__SUPPLIED RECORDS__:
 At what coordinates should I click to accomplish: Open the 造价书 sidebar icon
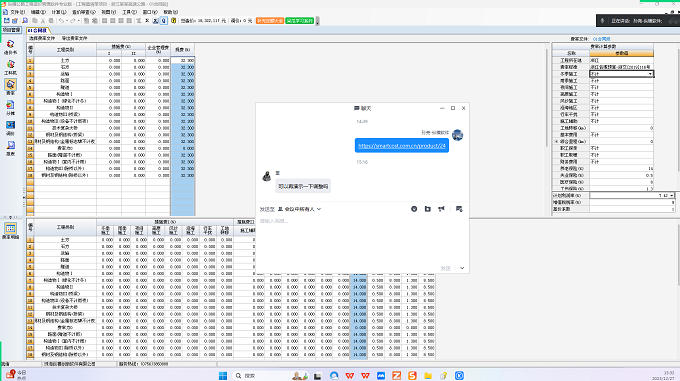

* * *

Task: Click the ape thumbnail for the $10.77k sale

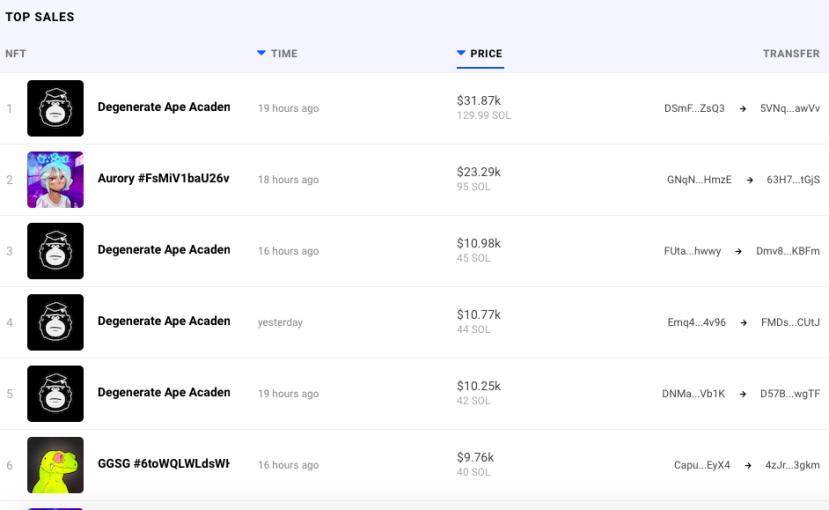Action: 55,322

...

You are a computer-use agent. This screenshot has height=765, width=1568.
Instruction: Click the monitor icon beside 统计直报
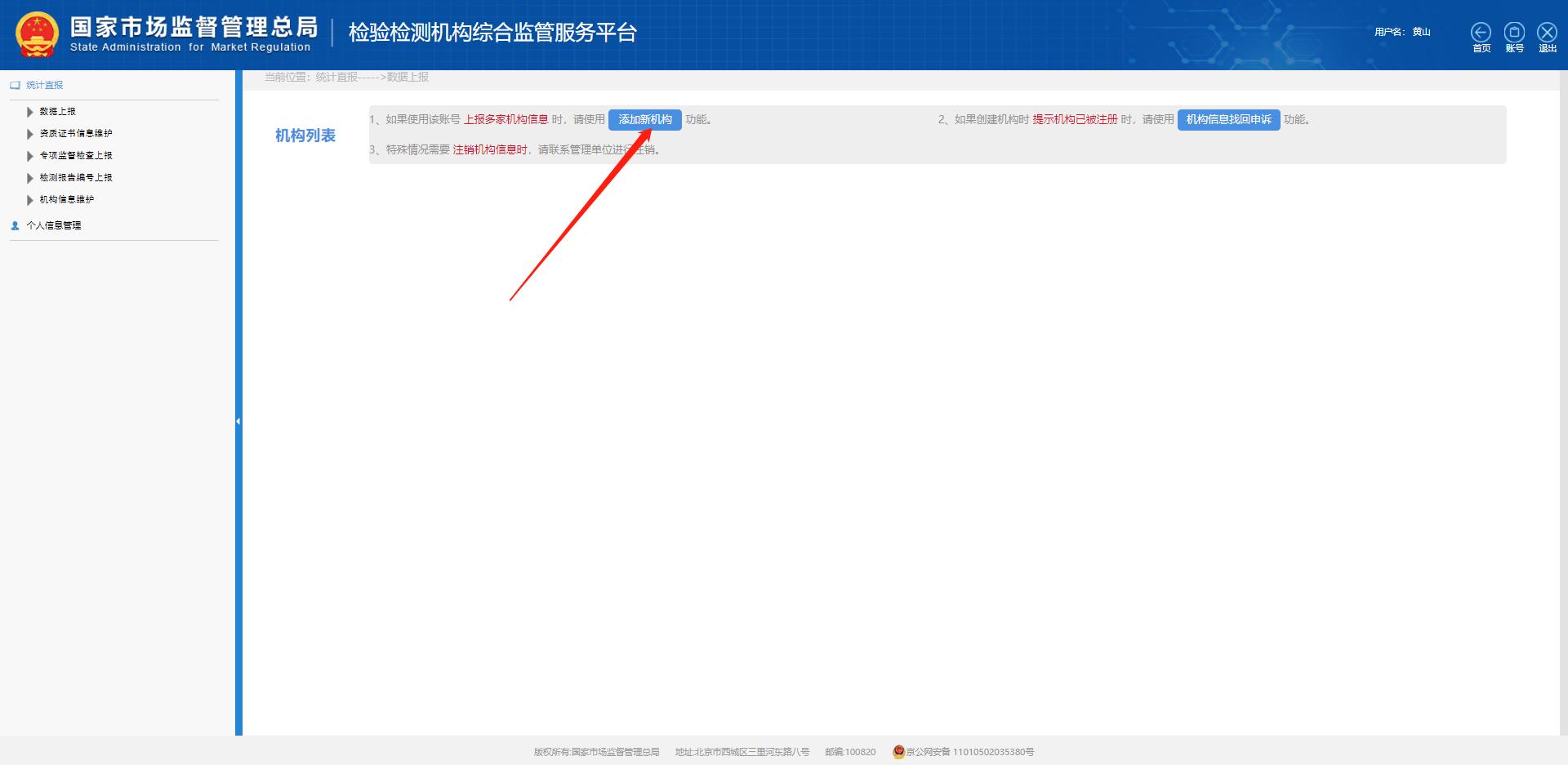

__GIVEN PROBLEM__: Convert the lines into a numbered list, dropping any blank lines. Include only the part that starts with the line containing "You are a computer-use" and ends with the line containing "Instruction: Click the".

__FULL RESPONSE__:
1. You are a computer-use agent. This screenshot has height=765, width=1568.
2. Instruction: Click the monitor icon beside 统计直报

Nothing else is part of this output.